- _Work order_
Set down, exactly as they stand, the lines from the one containing "Click the Peak S-meter mode indicator" through the last line of the records below, leaving every picture out.

::: Listed records

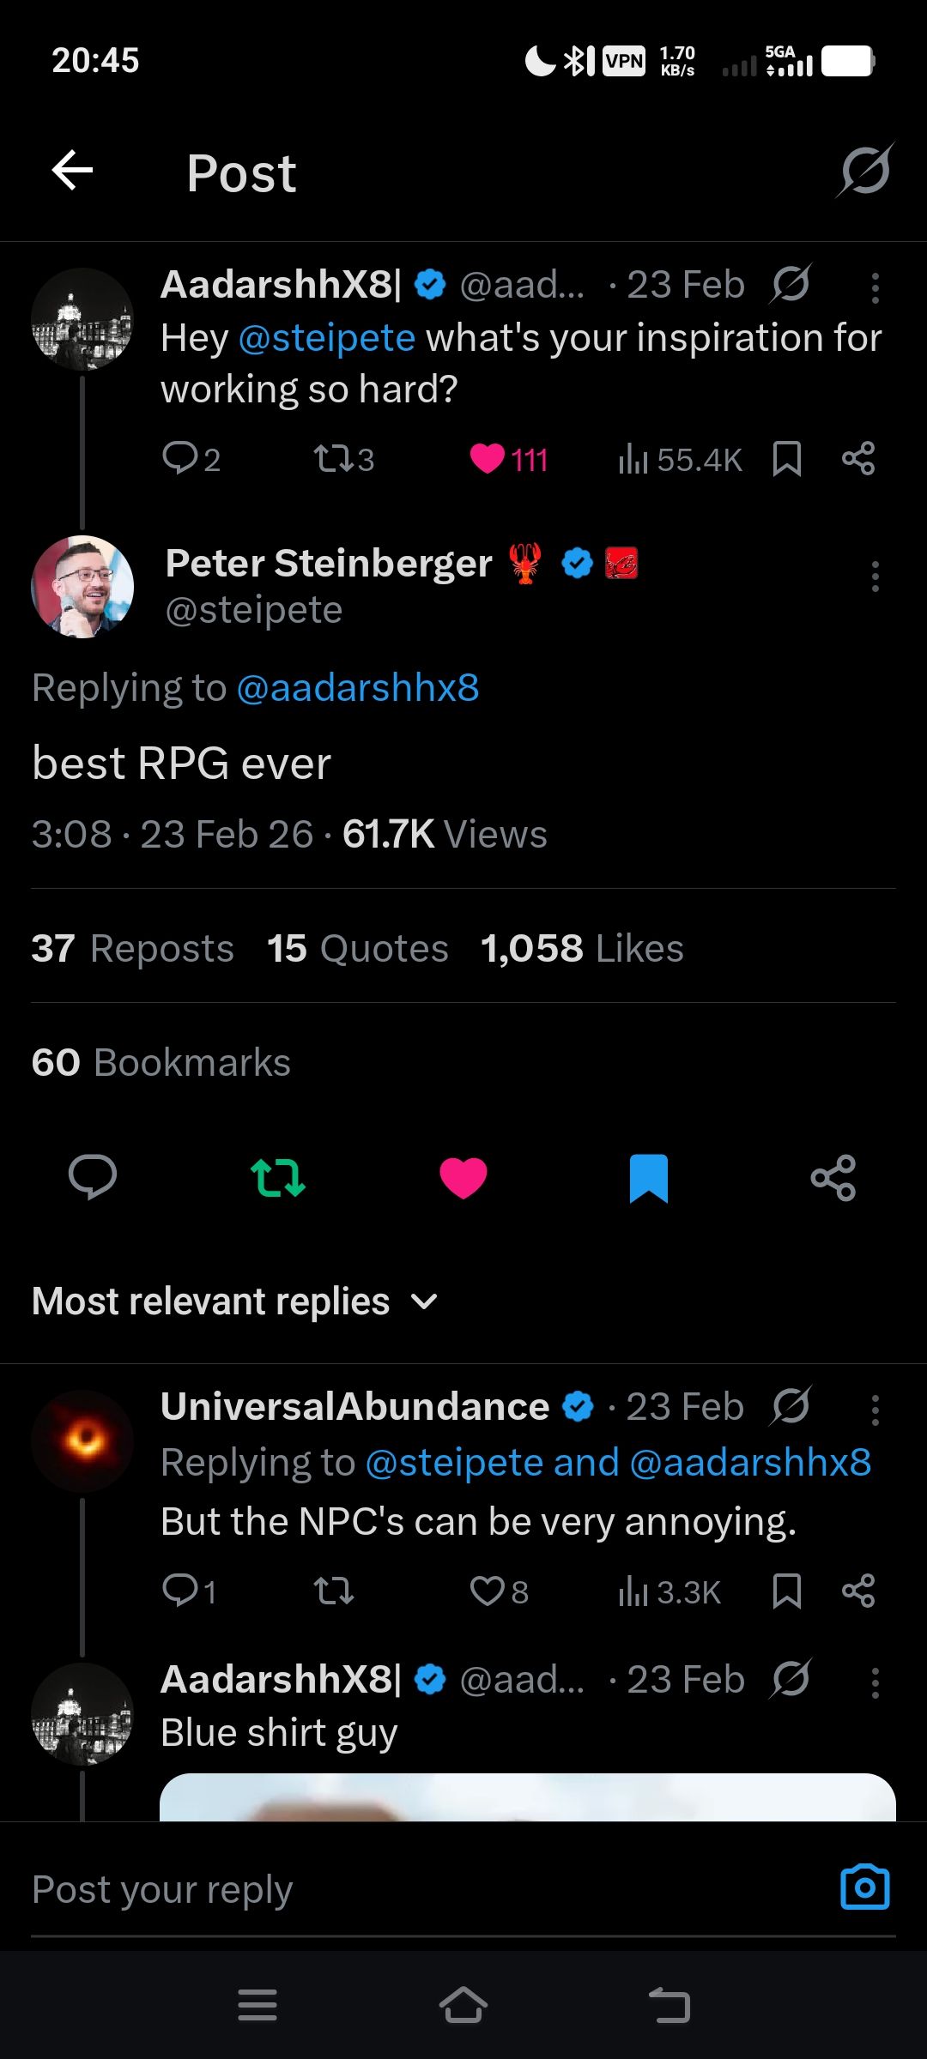
Task: Repost UniversalAbundance's reply
Action: pyautogui.click(x=333, y=1591)
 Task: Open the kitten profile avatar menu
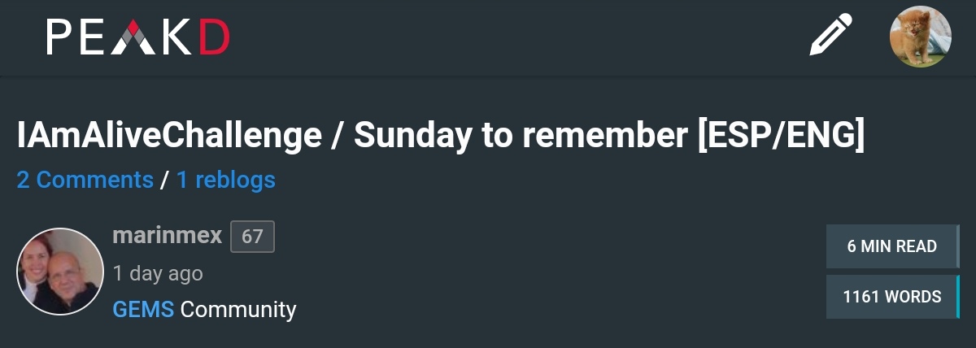[921, 37]
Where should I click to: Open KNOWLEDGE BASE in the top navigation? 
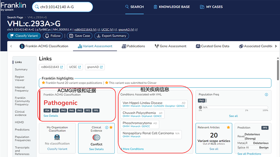click(x=171, y=7)
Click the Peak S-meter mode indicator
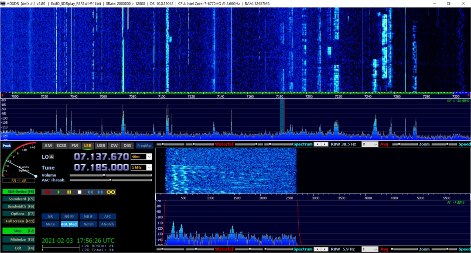 (7, 146)
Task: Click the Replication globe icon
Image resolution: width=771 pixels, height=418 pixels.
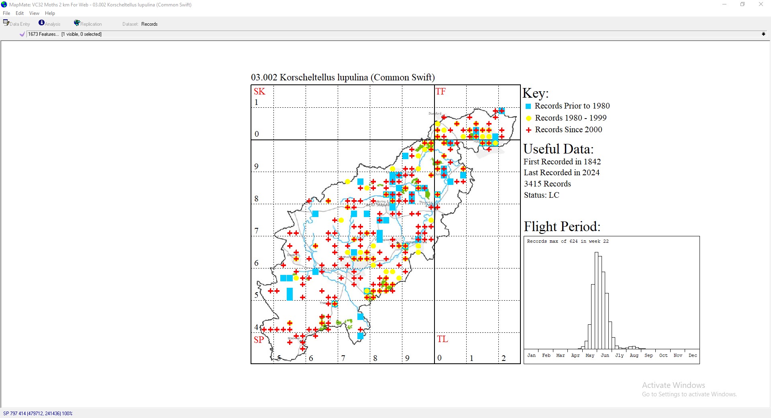Action: pyautogui.click(x=77, y=23)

::::::

- _Final answer_
Click the Peak S-meter mode indicator
 (7, 146)
Task: Click the Replication globe icon
Image resolution: width=771 pixels, height=418 pixels.
Action: pyautogui.click(x=77, y=23)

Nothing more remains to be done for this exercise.